Dr. Ekmeleddin Ihsanoglu
Secrétaire Général
Organisation de la Conférence Islamique
Jeddah
Royaume de L'Arabie Saoudite
Cher Dr. Ihsanoglu,
Human Rights Watch est une organisation non gouvernementale qui, depuis 1978, expose les violations de droits humains et du droit humanitaire au niveau international dans plus de 70 pays dans le monde.
Nous écrivons aujourd'hui pour vous exhorter à utiliser votre position, en tant que Secrétaire Général de l'Organisation de la Conférence Islamique, pour soutenir des mesures au prochain sommet de l'Organisation qui aura lieu à Dakar, Sénégal les 13 et 14 mars 2008, et qui servirait à améliorer et à renforcer la Convention de 1999 de l'OCI sur la lutte contre le terrorisme international.

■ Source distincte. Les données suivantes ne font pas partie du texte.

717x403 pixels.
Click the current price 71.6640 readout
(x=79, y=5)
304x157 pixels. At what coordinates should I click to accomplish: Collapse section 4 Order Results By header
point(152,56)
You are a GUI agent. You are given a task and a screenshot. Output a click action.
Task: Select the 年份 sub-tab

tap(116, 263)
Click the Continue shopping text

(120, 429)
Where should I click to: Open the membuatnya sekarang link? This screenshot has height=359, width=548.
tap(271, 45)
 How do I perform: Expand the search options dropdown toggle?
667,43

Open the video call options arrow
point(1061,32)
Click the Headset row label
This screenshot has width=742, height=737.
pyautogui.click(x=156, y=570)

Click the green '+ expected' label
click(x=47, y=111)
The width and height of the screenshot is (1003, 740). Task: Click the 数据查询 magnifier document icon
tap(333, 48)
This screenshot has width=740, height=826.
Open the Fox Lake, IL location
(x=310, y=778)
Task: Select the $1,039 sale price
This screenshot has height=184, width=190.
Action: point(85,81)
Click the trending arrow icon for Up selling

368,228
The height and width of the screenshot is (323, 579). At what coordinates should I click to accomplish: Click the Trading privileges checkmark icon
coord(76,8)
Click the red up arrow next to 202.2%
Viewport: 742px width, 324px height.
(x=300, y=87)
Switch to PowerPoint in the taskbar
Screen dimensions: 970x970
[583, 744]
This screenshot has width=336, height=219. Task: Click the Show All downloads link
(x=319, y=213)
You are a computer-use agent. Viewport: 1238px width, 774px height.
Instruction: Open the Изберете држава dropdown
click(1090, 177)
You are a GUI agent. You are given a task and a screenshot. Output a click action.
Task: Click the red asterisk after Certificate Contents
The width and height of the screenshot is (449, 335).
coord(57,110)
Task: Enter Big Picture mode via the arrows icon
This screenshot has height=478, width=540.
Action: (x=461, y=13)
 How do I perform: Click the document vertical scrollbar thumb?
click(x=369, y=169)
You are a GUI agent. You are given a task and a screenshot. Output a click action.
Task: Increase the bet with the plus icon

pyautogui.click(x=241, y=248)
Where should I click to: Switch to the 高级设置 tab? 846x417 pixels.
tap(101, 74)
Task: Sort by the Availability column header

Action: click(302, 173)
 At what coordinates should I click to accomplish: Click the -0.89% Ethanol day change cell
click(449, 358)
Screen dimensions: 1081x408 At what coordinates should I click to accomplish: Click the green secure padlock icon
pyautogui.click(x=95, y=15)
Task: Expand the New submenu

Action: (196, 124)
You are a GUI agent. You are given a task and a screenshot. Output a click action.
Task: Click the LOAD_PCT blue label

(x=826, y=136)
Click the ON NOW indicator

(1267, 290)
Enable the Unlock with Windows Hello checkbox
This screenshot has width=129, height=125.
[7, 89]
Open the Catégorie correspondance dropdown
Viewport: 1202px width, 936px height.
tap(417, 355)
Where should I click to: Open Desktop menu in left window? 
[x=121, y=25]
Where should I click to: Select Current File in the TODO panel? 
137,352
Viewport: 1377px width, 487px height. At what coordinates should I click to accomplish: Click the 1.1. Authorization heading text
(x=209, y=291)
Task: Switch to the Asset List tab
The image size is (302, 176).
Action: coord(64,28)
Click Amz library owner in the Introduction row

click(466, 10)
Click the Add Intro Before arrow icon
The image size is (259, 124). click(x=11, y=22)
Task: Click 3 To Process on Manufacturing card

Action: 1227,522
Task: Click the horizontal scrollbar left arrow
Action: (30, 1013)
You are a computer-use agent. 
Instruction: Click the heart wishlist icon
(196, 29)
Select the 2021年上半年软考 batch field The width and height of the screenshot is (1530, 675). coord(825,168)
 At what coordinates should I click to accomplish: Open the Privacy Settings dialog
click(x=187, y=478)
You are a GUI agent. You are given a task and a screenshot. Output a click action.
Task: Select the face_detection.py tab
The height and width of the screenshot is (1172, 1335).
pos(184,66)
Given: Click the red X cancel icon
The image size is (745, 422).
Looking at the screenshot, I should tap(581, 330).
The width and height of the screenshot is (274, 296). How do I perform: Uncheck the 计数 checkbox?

La Convention de 1999 précise que les Etats membres de l'OCI doivent fermement rejeter le terrorisme, et elle fonde ce rejet dans la loi islamique. Un paragraphe préambulaire, par exemple, affirme que « le terrorisme ne peut être justifié de quelque façon, et qu'il devrait donc être condamné, sans ambiguïté, dans toutes ses formes et manifestations, et toutes ses actions, ses moyens et ses pratiques, quels que soient leurs origines, causes ou buts, y compris les actions directes ou indirectes d'Etats ».
Human Rights Watch appuie cette provision et soutient fortement tous les efforts contre le fléau du terrorisme, qui fait de nombreuses victimes, dont les citoyens d'Etats membres de l'OCI. Le terrorisme est l'antithèse même des droits humains. Que se soit en temps de paix ou en temps de guerre, le droit international interdit des assauts intentionnels contre la population civile, quoi que soient les circonstances. Comme vous le savez, certains auteurs d'attaques ciblant la population civile revendiquent incorrectement le couvert de l'Islam pour justifier leurs actions. Pour cette raison il serait important pour l'OCI, à la toute première occasion, d'indiquer clairement que sa condamnation du terrorisme ne fait aucune exception, même dans le cas d'actes commis au nom de causes soutenues par certains Etats membres de l'OCI.
Human Rights Watch est aussi concerné par des définitions de terrorisme trop élargies- cette étiquette, pourrait être facilement utilisée pour identifier comme tels, les actes d'expression, d'association et d'assemblée pacifiques. Nous exhortons les Etats membres de l'OIC de réitérer leur engagement dans la lutte contre le terrorisme, d'entreprendre de le faire de manière conforme aux normes internationales de droits humains, de longue date et universellement reconnues.
Ainsi, au cours du prochain sommet, nous demandons que l'OCI considère deux amendements à la Convention de 1999 contre le terrorisme international afin de mieux limiter cette définition trop vague du terrorisme, et de rendre absolument clair qu'il n'existe aucune justification dans l'Islam concernant les attaques délibérées de civils, quelles que soient les circonstances ou les raisons. En particulier :
- La définition du terrorisme dans l'article 1 est trop large. Elle recouvre n'importe quel acte ou n'importe quelle menace de violence exécutée avec le dessein de, entre autres, compromettre l'honneur, d'occuper ou de saisir la propriété publique ou privée, ou de menacer la stabilité, l'intégrité territoriale, l'unité ou la souveraineté politique d'un Etat. Non seulement ce langage est-il en grande partie vague et largement mal défini, il dépasse la compréhension généralement admise du concept de terrorisme. Pour remédier à ce problème, cette définition devrait être modifiée, conformément aux déclarations faites par le Rapporteur Spécial de l'ONU sur la promotion et la protection des droits humains et des libertés fondamentales dans la lutte contre le terrorisme, et concerner seulement les actes dont l'intention est de causer la mort ou des blessures physiques graves, ou la prise d'otages.
- Une provision contenue dans l'article 2 semble exempter de la définition de la Convention les actes de crimes terroristes dévoués à la « lutte populaire, y compris la lutte armée contre l'occupation étrangère, l'agression, le colonialisme, et l'hégémonie, et visés à la libération et à l'autodétermination ». Nous exhortons l'OCI à enlever ou modifier cette provision.
Human Rights Watch croit que les changements suggérés plus haut amélioreraient et renforceraient la Convention, et assisteraient dans ce combat très important contre le terrorisme. Dans l'esprit de transparence, nous transmettrons une copie de cette lettre à certains de vos collègues au sein de l'OIC et publierons une copie sur notre site internet le 12 mars, 2007. Nous suivrons les procédés du Sommet de l'OCI avec grand intérêt.
Veuillez agréer, cher Dr. Ihsanoglu, l'expression de mes sentiments distingués.